NF2. The NF2 gene is located on chromosome 22, and produces a protein call merlin. The mutated gene causes a loss of merlin, leading to uncontrolled cell growth.
Schwannomatosis. So far, two genes are known to cause schwannomatosis.
The biggest risk factor for neurofibromatosis is a family history of the disorder. About half of people with NF1 and NF2 inherited the disease. NF1 and NF2 that isn't inherited results from new gene mutations.
NF1 and NF2 are both autosomal dominant disorders, which means that any child of a parent with the disorder has a 50 percent chance of inheriting the genetic mutation.
The inheritance pattern for schwannomatosis is less clear. Researchers currently estimate that the risk of inheriting schwannomatosis from an affected parent is about 15 percent.
Complications of neurofibromatosis vary, even within the same family. Generally, complications result from tumor growth distorting nerve tissue or pressing on internal organs.
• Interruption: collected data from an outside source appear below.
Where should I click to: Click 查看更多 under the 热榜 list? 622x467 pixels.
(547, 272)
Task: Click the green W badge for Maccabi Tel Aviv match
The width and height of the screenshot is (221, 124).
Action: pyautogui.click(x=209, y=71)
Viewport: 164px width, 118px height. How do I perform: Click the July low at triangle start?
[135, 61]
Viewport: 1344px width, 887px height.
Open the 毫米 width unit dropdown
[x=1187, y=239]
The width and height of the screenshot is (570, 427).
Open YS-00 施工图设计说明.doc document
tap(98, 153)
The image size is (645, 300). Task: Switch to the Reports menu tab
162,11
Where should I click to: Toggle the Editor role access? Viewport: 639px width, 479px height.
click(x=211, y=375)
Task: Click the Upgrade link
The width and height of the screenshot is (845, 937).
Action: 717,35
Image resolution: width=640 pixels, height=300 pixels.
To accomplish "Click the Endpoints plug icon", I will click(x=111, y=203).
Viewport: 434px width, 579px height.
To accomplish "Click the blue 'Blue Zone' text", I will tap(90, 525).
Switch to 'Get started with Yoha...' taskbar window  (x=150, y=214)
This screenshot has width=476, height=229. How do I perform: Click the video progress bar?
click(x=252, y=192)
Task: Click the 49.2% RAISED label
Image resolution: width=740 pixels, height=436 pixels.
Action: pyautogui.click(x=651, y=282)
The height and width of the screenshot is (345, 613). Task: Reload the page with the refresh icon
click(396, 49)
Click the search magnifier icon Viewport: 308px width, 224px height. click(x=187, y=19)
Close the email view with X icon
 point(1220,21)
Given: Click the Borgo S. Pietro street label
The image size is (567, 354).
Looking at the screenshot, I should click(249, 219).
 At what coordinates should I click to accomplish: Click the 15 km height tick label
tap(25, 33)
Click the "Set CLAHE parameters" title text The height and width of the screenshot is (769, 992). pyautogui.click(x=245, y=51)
Complications of NF1 include:
Neurological problems. Learning and thinking difficulties are the most common neurological problem associated with NF1. Uncommon complications include epilepsy and buildup of excess fluid in the brain.
Concerns with appearance. Visible signs of neurofibromatosis — such as extensive cafe au lait spots, numerous neurofibromas in the facial area or large neurofibromas — can cause anxiety and emotional distress, even if they're not medically serious.
Skeletal problems. Some children have abnormally formed bones, which can result in bowing of legs and fractures that sometimes don't heal. NF1 can cause curvature of the spine (scoliosis) that may need bracing or surgery. NF1 is also associated with decreased bone mineral density, which increases your risk of weak bones (osteoporosis).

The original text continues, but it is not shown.